Prepare an 8x8 pan with a layer of parchment paper and spray well with baking spray. Another option is to coat with butter if you prefer!
Add the sugar, first corn syrup and water into a pot and cook to 235-240 degrees Fahrenheit. It’s extremely important to pay attention to the temperature of this mixture – this will determine the texture of your marshmallows.
1 Cup Granulated Sugar, 3 tablespoon Light Corn Syrup, ¼ Cup + 1 teaspoon Water
Meanwhile, add the cold water and gelatin together mixing briefly with a fork to combine. Let it set for a few minutes.
¼ Cup + 1 teaspoon Cold Water, 1.5 tablespoon Gelatin
Add the second addition of corn syrup and bloomed gelatin into the bowl of your standing mixer. Pour the hot syrup mixture into the bowl as well and using the whisk attachment, whisk until the mixture for at least 6-10 minutes. You will see that the mixture will become white, glossy, and at least doubled in size.
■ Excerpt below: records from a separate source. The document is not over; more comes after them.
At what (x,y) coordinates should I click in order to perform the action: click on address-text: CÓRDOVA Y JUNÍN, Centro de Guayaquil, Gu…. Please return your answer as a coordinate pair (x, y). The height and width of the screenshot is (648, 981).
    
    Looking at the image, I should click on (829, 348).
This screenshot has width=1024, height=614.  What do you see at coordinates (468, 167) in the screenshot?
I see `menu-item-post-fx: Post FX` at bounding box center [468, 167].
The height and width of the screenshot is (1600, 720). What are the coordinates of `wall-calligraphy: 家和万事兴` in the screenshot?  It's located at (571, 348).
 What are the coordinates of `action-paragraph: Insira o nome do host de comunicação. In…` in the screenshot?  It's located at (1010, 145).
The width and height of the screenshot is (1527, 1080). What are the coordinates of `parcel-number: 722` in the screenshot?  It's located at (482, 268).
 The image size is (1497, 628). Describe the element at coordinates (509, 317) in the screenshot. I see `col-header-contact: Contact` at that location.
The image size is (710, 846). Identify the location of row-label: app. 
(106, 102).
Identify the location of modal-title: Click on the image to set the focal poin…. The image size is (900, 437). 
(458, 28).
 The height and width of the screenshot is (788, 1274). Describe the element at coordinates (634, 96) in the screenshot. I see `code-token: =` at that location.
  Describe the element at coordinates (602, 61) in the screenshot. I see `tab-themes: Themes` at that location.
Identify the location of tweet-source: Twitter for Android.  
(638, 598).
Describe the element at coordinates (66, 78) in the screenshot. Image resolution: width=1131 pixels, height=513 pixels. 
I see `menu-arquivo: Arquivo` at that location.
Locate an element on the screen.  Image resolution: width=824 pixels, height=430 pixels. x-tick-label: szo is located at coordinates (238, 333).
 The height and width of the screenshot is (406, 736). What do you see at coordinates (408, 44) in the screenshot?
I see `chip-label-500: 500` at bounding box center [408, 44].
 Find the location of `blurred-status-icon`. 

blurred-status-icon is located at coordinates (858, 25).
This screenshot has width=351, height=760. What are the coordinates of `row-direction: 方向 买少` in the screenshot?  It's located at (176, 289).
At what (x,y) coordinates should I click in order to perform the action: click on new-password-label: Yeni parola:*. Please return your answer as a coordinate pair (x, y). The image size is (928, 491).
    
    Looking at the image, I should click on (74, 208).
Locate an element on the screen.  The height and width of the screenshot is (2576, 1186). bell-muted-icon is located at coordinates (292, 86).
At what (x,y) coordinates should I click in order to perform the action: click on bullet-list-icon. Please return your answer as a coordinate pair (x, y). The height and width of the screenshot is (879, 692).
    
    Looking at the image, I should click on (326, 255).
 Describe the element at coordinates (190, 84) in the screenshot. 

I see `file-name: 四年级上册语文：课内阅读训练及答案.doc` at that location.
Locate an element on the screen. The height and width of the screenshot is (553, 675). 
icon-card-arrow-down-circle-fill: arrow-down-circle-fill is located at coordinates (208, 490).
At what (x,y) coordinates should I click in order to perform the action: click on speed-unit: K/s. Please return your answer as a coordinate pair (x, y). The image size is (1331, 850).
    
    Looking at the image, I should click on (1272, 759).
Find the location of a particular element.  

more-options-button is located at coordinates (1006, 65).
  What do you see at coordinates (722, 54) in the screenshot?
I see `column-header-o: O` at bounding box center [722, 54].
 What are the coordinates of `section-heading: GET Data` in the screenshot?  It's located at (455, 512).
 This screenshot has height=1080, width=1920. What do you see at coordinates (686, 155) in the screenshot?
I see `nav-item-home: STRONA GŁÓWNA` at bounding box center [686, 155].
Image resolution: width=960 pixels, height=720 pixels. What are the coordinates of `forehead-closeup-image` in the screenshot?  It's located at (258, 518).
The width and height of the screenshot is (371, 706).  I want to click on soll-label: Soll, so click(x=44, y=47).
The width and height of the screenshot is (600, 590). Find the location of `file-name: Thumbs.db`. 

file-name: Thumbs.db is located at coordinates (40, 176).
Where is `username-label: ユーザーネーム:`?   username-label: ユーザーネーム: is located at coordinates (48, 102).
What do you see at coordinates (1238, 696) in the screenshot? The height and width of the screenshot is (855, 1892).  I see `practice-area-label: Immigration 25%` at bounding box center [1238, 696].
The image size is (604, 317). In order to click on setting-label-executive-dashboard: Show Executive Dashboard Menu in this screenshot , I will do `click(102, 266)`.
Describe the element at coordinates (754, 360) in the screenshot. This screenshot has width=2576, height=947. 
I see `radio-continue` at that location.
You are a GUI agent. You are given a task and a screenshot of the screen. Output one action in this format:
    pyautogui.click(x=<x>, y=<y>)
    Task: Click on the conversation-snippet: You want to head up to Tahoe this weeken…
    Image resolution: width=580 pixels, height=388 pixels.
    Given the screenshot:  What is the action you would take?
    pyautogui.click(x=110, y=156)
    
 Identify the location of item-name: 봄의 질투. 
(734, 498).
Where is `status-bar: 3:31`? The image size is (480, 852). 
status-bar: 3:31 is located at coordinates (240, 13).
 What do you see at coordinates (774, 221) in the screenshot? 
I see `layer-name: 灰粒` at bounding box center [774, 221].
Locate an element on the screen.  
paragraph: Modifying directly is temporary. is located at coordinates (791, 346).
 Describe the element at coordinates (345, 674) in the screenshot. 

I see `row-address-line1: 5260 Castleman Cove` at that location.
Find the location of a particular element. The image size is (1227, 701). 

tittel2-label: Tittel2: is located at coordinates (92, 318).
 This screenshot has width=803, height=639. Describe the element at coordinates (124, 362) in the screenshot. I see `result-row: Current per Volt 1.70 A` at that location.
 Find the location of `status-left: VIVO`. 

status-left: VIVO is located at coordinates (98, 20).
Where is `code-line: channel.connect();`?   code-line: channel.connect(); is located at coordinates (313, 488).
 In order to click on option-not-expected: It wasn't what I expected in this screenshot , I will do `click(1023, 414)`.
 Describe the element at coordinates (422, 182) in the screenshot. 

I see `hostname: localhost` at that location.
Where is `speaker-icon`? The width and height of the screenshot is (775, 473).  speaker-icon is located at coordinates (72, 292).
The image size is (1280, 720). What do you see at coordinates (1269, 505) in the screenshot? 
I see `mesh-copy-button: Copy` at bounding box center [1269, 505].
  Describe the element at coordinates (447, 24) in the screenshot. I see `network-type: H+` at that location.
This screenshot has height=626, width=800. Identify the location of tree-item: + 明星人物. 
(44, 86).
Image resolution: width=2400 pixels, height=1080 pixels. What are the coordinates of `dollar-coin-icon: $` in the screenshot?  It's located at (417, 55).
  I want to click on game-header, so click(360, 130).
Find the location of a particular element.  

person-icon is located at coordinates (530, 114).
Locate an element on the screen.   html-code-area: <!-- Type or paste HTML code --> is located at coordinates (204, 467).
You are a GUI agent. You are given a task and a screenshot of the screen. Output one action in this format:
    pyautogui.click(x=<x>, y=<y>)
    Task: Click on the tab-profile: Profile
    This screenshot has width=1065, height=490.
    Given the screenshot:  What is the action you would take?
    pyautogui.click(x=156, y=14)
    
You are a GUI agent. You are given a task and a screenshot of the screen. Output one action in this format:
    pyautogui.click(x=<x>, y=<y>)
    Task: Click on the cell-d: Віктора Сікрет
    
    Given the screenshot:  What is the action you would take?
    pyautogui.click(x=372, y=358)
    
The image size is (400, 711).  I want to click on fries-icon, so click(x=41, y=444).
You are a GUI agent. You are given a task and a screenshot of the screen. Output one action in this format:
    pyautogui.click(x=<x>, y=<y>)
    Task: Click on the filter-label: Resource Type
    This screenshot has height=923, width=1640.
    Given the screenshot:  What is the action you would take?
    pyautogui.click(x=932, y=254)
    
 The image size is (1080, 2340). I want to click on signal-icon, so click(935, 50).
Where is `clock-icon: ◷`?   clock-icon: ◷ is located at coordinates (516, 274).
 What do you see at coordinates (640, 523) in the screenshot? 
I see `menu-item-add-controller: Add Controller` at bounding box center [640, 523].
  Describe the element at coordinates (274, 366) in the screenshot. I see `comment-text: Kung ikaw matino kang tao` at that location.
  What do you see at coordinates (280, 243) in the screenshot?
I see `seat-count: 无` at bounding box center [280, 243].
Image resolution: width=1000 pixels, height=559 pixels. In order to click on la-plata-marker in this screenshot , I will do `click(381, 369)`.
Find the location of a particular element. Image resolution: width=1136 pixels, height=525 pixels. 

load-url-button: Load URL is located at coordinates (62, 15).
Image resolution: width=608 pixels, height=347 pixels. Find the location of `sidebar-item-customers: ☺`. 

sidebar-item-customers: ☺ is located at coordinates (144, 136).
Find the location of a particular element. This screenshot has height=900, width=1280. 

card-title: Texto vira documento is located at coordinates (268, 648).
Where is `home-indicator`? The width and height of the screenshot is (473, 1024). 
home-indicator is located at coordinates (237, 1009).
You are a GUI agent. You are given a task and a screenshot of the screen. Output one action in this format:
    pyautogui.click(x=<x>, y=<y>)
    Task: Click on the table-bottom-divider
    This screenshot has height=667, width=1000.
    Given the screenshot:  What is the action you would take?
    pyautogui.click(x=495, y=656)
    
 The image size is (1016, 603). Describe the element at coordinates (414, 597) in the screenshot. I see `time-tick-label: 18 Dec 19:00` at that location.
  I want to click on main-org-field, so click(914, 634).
The bowl will feel cool to the touch instead of hot/warm once it is ready to stop mixing.
¼ Cup Light Corn Syrup
Pour in the melted chocolate while slowly whisking until the mixture turns a light, chocolate brown. Then, remove the bowl from your mixer and fold in the chocolate delicately with a spatula until there are no remaining streaks of white.
⅔ Cup Dark Chocolate
Pour the marshmallow mixture immediately into your prepared pan and allow the marshmallows to start setting for about 10 minutes before adding cocoa nibs on top.
¼ Cup Cocoa Nibs for Garnish
Let marshmallows sit at least a few hours or overnight before cutting into desired shapes.
As marshmallows are quite sticky, I like working with a sharp knife and a tall glass of hot water. This will allow the marshmallows to have extra sharp and clean edges. After each cut, dip your knife in hot water, wipe away any residue and continue cutting.
Sift together the powdered sugar and cocoa powder into a bowl or plate with taller sides. Coat the sticky sides of each marshmallow with the mixture to prevent them from sticking to each other, sift a bit on top then store in an airtight container.